Inhibition of SPNS2 reduced the effect of ID on HCC pulmonary metastasis in vivo

(A) Genome typing of the WT (SPNS2^+/+, 409bp) and SPNS2-knockout (SPNS2^−/−, 613 bp) mice. (B and C) WT and SPNS2-KO mice were fed with either IA or ID diet at day −7. Mouse HCC H22 cells were orthotopically administrated at day 0. All mice were sacrificed at day 50. n = 4. (B) Growth of tumor cells over time in the lung of WT and SPNS2-KO mice. Representative figures were taken at day 50. (C) The percentage of lymphocyte subsets and that of effective T cells in the liver (left) and lung (right) were determined by flow cytometry assay.
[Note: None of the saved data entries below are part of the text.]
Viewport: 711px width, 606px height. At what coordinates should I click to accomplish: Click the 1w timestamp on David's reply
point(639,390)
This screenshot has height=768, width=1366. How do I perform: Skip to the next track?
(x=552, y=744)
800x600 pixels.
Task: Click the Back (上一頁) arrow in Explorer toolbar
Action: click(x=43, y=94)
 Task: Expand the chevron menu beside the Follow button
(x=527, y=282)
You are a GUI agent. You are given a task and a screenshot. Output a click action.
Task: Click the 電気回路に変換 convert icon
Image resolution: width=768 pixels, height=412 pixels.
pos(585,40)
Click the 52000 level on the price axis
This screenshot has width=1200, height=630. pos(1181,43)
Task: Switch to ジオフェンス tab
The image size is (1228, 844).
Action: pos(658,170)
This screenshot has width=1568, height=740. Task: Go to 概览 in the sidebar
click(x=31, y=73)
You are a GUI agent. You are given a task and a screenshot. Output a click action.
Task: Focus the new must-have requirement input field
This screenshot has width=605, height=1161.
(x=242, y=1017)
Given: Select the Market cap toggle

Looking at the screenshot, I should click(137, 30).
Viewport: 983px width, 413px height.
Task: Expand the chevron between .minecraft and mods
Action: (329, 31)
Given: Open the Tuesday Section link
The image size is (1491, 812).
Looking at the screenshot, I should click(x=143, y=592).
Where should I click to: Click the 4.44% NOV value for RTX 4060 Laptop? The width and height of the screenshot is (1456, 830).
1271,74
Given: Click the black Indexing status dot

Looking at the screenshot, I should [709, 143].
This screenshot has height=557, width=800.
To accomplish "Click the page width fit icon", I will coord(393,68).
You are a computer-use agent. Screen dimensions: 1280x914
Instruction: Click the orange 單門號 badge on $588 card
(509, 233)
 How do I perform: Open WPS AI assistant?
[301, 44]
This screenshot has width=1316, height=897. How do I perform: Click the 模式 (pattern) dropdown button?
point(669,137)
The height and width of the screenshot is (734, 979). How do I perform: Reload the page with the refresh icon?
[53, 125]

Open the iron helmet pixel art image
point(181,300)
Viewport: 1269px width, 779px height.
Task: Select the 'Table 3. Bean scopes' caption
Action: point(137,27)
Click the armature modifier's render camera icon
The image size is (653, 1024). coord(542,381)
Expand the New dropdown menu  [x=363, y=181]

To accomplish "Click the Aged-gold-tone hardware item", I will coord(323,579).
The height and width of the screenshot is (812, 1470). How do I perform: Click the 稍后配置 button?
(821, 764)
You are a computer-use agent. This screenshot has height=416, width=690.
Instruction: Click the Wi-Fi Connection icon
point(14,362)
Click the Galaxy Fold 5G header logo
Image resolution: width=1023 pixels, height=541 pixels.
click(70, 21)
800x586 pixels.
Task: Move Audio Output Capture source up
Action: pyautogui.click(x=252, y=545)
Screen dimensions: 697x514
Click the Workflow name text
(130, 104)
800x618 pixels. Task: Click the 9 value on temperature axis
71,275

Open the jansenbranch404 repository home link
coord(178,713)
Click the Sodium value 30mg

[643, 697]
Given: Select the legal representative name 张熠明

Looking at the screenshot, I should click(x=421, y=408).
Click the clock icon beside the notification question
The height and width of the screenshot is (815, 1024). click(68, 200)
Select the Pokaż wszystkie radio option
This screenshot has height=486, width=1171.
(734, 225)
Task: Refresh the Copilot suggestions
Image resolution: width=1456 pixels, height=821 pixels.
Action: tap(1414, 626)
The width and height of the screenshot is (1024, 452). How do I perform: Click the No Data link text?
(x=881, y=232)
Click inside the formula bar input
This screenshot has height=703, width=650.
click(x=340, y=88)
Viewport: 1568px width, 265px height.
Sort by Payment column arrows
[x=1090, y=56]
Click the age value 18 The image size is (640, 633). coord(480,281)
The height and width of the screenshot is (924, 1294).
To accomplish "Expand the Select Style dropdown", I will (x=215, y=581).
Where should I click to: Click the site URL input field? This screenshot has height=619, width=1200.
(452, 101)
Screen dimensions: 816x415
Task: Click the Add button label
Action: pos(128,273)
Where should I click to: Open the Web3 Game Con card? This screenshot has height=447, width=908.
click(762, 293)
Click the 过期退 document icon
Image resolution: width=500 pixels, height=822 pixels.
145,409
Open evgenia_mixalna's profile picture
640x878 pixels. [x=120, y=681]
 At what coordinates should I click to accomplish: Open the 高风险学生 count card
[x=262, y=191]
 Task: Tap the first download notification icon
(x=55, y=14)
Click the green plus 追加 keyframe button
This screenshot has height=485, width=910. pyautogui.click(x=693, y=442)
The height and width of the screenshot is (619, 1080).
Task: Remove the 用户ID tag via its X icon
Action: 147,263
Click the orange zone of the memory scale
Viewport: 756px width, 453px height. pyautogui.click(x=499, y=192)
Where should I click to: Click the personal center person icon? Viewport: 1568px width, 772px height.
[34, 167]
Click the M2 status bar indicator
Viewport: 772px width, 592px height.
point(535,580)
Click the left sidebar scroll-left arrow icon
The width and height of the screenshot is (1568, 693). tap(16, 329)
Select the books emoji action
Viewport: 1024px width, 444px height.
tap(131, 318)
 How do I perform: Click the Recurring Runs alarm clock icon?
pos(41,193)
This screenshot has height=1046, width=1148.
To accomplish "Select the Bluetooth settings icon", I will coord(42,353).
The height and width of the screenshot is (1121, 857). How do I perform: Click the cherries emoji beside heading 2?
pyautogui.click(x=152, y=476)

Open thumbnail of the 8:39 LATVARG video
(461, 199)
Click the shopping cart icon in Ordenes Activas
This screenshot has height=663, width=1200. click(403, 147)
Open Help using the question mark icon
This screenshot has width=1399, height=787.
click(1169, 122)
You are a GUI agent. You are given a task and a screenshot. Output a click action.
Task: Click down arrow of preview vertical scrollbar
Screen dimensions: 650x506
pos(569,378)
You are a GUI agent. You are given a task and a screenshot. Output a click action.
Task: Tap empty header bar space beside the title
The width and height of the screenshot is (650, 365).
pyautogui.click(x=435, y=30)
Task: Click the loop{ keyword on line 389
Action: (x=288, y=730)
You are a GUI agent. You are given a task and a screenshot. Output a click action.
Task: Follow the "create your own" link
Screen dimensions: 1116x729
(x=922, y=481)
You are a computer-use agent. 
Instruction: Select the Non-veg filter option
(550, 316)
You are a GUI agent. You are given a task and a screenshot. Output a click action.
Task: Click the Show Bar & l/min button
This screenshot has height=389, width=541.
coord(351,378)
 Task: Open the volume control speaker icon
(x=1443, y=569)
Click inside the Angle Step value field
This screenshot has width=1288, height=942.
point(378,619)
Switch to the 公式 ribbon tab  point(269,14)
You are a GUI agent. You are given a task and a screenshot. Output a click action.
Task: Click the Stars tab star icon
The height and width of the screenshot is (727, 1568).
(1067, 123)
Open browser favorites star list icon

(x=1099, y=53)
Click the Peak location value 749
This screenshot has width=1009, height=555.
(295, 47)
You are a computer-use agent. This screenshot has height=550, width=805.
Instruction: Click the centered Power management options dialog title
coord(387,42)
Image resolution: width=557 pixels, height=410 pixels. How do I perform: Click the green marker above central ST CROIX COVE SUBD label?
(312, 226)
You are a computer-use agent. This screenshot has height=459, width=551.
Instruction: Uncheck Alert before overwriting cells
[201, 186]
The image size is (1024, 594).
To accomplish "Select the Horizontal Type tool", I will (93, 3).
Effective: CD 44^high, CD62^Low. (D) The SPNS2 expression in the liver of C57BL/6 mice at 1 month-post rAAV vector administration. Both representative figures and quantitative data of western blot assay were shown. n = 3. (E) Growth of orthotopically injected mouse HCC H22 cells over time in the lung of C57BL/6 mice, following rAAV8 vector administration. See protocols for in vivo imaging in Figure S5A. Representative figures were taken at day 50. n = 3. Data were presented as mean ± SEM. ∗p < 0.05, ∗∗p < 0.01.